## QUOTED PASSAGE
Chapter 8: Application of Integrals - Board Exam Notes

Exam Weightage & Blueprint

Total: ~8-10 Marks

Application of Integrals is crucial for finding areas under curves and between curves. This chapter directly applies integration concepts to practical geometry problems.

Question Type	Marks	Frequency	Focus Topic
MCQ	1	High	Basic area calculations (Circle, Parabola)
Short Answer (2M)	2	Medium	Area under simple curves
Long Answer (4M/5M)	4/5	Very High	Area between curves, Ellipse, Parabola

Last 24-Hour Checklist

Area under curve: $A = \int_a^b y \, dx$
Area with y-axis: $A = \int_c^d x \, dy$
Circle Area: $\pi a^2$ (Use symmetry $4 \times$)
Ellipse Area: $\pi ab$ (Use symmetry $4 \times$)

## SOURCE INFORMATION
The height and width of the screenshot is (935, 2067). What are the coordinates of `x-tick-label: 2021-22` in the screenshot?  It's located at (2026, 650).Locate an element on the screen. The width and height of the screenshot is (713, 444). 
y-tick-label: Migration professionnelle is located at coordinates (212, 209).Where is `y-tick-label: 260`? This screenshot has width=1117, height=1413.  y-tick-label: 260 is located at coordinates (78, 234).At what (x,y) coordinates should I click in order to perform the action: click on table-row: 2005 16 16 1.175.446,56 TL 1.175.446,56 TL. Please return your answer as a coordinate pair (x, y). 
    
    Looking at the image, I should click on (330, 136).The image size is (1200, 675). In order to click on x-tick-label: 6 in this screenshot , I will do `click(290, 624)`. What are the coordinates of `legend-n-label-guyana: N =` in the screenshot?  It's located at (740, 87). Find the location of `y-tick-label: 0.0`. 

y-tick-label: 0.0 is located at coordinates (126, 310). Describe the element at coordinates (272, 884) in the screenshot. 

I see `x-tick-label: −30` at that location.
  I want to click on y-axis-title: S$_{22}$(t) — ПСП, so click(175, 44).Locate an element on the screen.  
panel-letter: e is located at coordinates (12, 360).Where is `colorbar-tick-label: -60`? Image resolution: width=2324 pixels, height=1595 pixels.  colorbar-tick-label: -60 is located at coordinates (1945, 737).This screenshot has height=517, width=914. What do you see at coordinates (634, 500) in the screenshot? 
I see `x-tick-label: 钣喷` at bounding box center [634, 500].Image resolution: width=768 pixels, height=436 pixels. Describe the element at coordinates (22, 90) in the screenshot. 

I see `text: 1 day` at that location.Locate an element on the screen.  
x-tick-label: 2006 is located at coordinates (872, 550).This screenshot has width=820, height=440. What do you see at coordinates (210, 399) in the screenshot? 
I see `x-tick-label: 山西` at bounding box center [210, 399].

## PARTS OF THE EXERCISE
A. In the integrals exam notes, which question type has a "Very High" frequency?
B. Reproduce the stretch of the integrals exam notes that opens with the words containing "Application of Integrals is" and closes with "ab$ (Use symmetry $4 \times$)".

## RESPONSES PER TASK
A. Long Answer (4M/5M)

B.
Application of Integrals is crucial for finding areas under curves and between curves. This chapter directly applies integration concepts to practical geometry problems.

Question Type	Marks	Frequency	Focus Topic
MCQ	1	High	Basic area calculations (Circle, Parabola)
Short Answer (2M)	2	Medium	Area under simple curves
Long Answer (4M/5M)	4/5	Very High	Area between curves, Ellipse, Parabola

Last 24-Hour Checklist

Area under curve: $A = \int_a^b y \, dx$
Area with y-axis: $A = \int_c^d x \, dy$
Circle Area: $\pi a^2$ (Use symmetry $4 \times$)
Ellipse Area: $\pi ab$ (Use symmetry $4 \times$)